Text provided =
Chauncey Billups

NBA Notes: Kevin Durant reportedly takes discount to re-sign with Warriors for 2 years

NBA Notes: Kevin Durant reportedly takes discount to re-sign with Warriors for 2 years

A person with knowledge of the situation tells The Associated Press that Kevin Durant has agreed to terms on a two-year deal worth about $53 million to remain with the Golden State Warriors.

The deal calls for about $25 million in the first year with a player option for the second season. The person spoke on condition of anonymity because the contract cannot be signed until Thursday.

It represents a significant giveback for the NBA Finals MVP, who could have signed a max deal that would have paid him millions more next season. The concession from Durant gave the Warriors enough room to lock up Steph Curry to a max contract and bring back Andre Iguodala and Shaun Livingston.

Durant joined Golden State last season after 10 years in Oklahoma City and helped lead the Warriors to their second championship in three seasons.

CAVALIERS: Billups withdraws from GM consideration
CLEVELAND — Chauncey Billups has withdrawn his name from the Cleveland Cavaliers' search for a new general manager.

Billups released a statement to ESPN on Monday saying that "the timing isn't right" to take the job in Cleveland. Billups had been in discussions with Cavaliers owner Dan Gilbert to replace David Griffin. Griffin and the Cavs abruptly parted ways just days before the draft.

The well-respected Billups has long expressed a desire to get involved in an NBA team's front office. Several factors came into play in his decision to turn this one down, including his job as an analyst for ESPN and his strong roots in Denver.

Cavaliers assistant GM Koby Altman has been running the show for Cleveland as the free- agent market opened.

NUGGETs: Millsap agrees for 3 years, $90 million
The Denver Nuggets have been chasing starry veterans the last two years, determined to add experience and firepower to a promising young core.

They finally landed a big one Sunday, agreeing to terms with four-time All-Star Paul Millsap on a three-year deal worth $90 million, a person with knowledge of the situation told The Associated Press. The person spoke on condition of anonymity because the contract cannot be signed until Thursday.

The former Atlanta forward was one of the strongest free agents remaining on the board two days into the new business year, not counting Warriors superstar Kevin Durant, who is expected to re-sign with Golden State. The Nuggets engaged with Millsap early in the process, outlasting several other teams, including the Phoenix Suns and Atlanta Hawks, whose new GM Travis Schlenk acknowledged could get outbid for the 32-year-old's services before free agency started.

Millsap gives the young Nuggets a proven veteran who should fit perfectly with coach Michael Malone and budding star Nikola Jokic. Millsap averaged a career-high 18.1 points last season to go with 7.7 rebounds and 3.1 assists. He is versatile offensively and is one of the NBA's most underrated defenders.

Yahoo! Sports first reported the agreement.

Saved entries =
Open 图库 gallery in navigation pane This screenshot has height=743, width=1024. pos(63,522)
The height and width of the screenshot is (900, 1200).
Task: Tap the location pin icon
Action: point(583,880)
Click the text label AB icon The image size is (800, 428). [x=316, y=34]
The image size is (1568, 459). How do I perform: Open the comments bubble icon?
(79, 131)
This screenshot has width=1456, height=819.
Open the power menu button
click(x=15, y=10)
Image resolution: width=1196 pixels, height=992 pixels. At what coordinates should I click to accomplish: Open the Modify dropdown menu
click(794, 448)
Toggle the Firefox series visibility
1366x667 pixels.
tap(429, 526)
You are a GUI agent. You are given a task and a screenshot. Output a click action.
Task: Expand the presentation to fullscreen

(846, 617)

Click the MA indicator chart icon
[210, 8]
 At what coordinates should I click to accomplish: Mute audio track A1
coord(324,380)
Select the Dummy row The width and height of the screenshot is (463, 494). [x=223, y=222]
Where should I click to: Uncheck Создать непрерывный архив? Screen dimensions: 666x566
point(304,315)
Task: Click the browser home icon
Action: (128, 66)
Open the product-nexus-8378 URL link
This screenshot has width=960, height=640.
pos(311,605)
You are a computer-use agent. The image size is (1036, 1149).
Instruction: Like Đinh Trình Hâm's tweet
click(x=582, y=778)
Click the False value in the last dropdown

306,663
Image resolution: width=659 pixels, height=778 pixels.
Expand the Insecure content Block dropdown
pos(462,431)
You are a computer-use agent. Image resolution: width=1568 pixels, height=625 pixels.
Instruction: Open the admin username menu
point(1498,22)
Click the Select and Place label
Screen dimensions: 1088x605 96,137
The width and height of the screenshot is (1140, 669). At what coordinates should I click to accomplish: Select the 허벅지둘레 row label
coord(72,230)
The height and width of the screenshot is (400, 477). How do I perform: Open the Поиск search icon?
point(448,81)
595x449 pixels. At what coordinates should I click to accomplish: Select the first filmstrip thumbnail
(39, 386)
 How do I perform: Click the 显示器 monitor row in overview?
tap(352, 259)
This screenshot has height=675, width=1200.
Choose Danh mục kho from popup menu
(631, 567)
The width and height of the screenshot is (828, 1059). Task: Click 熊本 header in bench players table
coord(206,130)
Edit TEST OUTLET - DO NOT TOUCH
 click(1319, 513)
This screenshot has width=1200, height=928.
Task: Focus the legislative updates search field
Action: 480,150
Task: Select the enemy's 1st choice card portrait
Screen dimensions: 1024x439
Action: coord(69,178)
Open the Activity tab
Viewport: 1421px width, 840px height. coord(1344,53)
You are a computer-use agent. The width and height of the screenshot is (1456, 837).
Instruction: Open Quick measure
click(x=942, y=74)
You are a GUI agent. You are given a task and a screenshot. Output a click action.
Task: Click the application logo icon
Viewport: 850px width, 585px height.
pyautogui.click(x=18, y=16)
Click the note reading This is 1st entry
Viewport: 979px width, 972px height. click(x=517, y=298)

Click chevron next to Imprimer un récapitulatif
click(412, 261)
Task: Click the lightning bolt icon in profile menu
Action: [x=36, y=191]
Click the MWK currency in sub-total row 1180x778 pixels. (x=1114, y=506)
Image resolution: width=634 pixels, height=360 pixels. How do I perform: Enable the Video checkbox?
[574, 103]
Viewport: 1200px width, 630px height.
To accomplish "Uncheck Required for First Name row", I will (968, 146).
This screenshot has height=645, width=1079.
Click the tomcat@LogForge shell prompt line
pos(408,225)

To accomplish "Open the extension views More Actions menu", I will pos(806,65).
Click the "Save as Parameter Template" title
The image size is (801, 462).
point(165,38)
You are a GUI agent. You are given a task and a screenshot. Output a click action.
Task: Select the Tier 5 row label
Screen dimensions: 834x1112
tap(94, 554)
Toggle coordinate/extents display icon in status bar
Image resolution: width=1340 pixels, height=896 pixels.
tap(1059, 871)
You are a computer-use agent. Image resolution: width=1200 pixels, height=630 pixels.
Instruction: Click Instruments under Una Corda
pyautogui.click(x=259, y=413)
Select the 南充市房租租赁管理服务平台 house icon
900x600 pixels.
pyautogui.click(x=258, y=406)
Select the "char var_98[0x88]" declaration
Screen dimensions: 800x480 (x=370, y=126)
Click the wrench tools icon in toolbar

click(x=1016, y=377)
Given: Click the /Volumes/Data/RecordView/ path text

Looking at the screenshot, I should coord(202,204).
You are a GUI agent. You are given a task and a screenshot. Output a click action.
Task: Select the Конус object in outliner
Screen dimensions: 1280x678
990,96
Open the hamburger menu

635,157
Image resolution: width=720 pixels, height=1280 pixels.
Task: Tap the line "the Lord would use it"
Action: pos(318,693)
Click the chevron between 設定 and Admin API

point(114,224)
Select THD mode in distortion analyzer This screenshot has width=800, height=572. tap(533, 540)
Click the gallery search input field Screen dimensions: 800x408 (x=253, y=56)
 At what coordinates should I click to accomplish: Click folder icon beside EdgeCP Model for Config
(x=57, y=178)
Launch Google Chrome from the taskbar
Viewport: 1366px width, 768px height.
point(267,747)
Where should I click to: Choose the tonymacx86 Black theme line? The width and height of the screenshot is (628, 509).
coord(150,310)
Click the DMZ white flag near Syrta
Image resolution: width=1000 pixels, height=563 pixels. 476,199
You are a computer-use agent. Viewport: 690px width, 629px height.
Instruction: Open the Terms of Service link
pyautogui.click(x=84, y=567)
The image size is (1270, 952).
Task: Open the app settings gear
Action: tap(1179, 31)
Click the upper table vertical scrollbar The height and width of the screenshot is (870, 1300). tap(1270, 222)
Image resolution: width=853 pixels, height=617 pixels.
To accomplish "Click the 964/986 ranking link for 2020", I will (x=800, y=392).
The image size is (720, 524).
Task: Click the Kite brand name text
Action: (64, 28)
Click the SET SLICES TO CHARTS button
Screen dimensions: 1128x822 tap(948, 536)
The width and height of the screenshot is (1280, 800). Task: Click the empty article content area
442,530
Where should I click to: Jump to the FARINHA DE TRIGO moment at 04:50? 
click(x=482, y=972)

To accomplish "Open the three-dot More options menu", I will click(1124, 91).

Problems and tasks =
1. List every NBA team that the NBA notes text names in full, with both city and nickname.
2. Extract the passage of the NBA notes text from "Billups released a" to "promising young core.".

Results =
1. Golden State Warriors, Cleveland Cavaliers, Denver Nuggets, Phoenix Suns, Atlanta Hawks

2.
Billups released a statement to ESPN on Monday saying that "the timing isn't right" to take the job in Cleveland. Billups had been in discussions with Cavaliers owner Dan Gilbert to replace David Griffin. Griffin and the Cavs abruptly parted ways just days before the draft.

The well-respected Billups has long expressed a desire to get involved in an NBA team's front office. Several factors came into play in his decision to turn this one down, including his job as an analyst for ESPN and his strong roots in Denver.

Cavaliers assistant GM Koby Altman has been running the show for Cleveland as the free- agent market opened.

NUGGETs: Millsap agrees for 3 years, $90 million
The Denver Nuggets have been chasing starry veterans the last two years, determined to add experience and firepower to a promising young core.